> WHAT THIS TASK INVOLVES: Reproduce the records below verbatim, every line unchanged and in the same order.

%%

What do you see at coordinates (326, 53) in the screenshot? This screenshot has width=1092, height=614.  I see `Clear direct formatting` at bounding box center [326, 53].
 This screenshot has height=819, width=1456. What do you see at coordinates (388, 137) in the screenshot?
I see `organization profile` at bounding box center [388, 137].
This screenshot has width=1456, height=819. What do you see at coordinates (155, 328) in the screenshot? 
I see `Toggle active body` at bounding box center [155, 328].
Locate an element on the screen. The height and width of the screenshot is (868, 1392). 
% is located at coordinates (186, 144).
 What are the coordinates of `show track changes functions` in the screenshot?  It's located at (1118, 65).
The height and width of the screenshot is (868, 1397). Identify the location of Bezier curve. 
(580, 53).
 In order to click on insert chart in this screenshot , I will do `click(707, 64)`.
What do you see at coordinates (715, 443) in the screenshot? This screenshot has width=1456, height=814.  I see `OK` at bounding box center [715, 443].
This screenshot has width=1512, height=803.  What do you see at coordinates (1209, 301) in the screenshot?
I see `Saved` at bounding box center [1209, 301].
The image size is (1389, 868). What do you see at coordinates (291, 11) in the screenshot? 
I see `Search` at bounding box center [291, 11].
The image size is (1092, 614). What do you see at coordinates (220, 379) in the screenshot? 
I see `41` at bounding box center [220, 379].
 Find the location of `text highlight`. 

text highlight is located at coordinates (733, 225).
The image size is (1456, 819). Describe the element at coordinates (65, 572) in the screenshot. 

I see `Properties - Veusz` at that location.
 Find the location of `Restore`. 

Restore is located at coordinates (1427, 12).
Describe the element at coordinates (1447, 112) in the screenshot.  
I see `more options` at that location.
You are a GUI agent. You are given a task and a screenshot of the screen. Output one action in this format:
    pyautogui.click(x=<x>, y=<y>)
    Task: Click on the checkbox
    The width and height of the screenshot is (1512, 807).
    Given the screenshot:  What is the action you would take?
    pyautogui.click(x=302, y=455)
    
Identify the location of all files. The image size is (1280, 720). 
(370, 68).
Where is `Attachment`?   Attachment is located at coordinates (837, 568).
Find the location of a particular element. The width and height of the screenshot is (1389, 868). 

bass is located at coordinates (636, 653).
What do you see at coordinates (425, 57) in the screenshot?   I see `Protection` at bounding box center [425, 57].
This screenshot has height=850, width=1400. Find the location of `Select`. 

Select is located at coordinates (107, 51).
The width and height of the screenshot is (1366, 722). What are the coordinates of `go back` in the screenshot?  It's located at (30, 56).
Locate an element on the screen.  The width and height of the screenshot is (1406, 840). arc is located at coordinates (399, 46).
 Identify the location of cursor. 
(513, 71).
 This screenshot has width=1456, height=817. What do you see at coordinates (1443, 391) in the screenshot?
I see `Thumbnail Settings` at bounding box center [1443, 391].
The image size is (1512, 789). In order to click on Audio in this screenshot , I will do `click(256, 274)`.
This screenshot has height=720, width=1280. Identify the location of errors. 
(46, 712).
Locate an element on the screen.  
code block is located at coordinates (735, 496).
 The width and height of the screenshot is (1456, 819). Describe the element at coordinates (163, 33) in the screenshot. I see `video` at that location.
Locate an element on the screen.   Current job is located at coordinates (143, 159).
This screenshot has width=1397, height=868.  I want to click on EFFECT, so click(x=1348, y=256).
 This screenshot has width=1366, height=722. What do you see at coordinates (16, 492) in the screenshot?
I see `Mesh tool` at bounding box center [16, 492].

%%

> ANSWER TO THE PROBLEM:
What do you see at coordinates (326, 53) in the screenshot? This screenshot has width=1092, height=614.  I see `Clear direct formatting` at bounding box center [326, 53].
 This screenshot has height=819, width=1456. What do you see at coordinates (388, 137) in the screenshot?
I see `organization profile` at bounding box center [388, 137].
This screenshot has width=1456, height=819. What do you see at coordinates (155, 328) in the screenshot? 
I see `Toggle active body` at bounding box center [155, 328].
Locate an element on the screen. The height and width of the screenshot is (868, 1392). 
% is located at coordinates (186, 144).
 What are the coordinates of `show track changes functions` in the screenshot?  It's located at (1118, 65).
The height and width of the screenshot is (868, 1397). Identify the location of Bezier curve. 
(580, 53).
 In order to click on insert chart in this screenshot , I will do `click(707, 64)`.
What do you see at coordinates (715, 443) in the screenshot? This screenshot has width=1456, height=814.  I see `OK` at bounding box center [715, 443].
This screenshot has width=1512, height=803.  What do you see at coordinates (1209, 301) in the screenshot?
I see `Saved` at bounding box center [1209, 301].
The image size is (1389, 868). What do you see at coordinates (291, 11) in the screenshot? 
I see `Search` at bounding box center [291, 11].
The image size is (1092, 614). What do you see at coordinates (220, 379) in the screenshot? 
I see `41` at bounding box center [220, 379].
 Find the location of `text highlight`. 

text highlight is located at coordinates (733, 225).
The image size is (1456, 819). Describe the element at coordinates (65, 572) in the screenshot. 

I see `Properties - Veusz` at that location.
 Find the location of `Restore`. 

Restore is located at coordinates (1427, 12).
Describe the element at coordinates (1447, 112) in the screenshot.  
I see `more options` at that location.
You are a GUI agent. You are given a task and a screenshot of the screen. Output one action in this format:
    pyautogui.click(x=<x>, y=<y>)
    Task: Click on the checkbox
    The width and height of the screenshot is (1512, 807).
    Given the screenshot:  What is the action you would take?
    pyautogui.click(x=302, y=455)
    
Identify the location of all files. The image size is (1280, 720). 
(370, 68).
Where is `Attachment`?   Attachment is located at coordinates (837, 568).
Find the location of a particular element. The width and height of the screenshot is (1389, 868). 

bass is located at coordinates (636, 653).
What do you see at coordinates (425, 57) in the screenshot?   I see `Protection` at bounding box center [425, 57].
This screenshot has height=850, width=1400. Find the location of `Select`. 

Select is located at coordinates (107, 51).
The width and height of the screenshot is (1366, 722). What are the coordinates of `go back` in the screenshot?  It's located at (30, 56).
Locate an element on the screen.  The width and height of the screenshot is (1406, 840). arc is located at coordinates (399, 46).
 Identify the location of cursor. 
(513, 71).
 This screenshot has width=1456, height=817. What do you see at coordinates (1443, 391) in the screenshot?
I see `Thumbnail Settings` at bounding box center [1443, 391].
The image size is (1512, 789). In order to click on Audio in this screenshot , I will do `click(256, 274)`.
This screenshot has height=720, width=1280. Identify the location of errors. 
(46, 712).
Locate an element on the screen.  
code block is located at coordinates (735, 496).
 The width and height of the screenshot is (1456, 819). Describe the element at coordinates (163, 33) in the screenshot. I see `video` at that location.
Locate an element on the screen.   Current job is located at coordinates (143, 159).
This screenshot has width=1397, height=868.  I want to click on EFFECT, so click(x=1348, y=256).
 This screenshot has width=1366, height=722. What do you see at coordinates (16, 492) in the screenshot?
I see `Mesh tool` at bounding box center [16, 492].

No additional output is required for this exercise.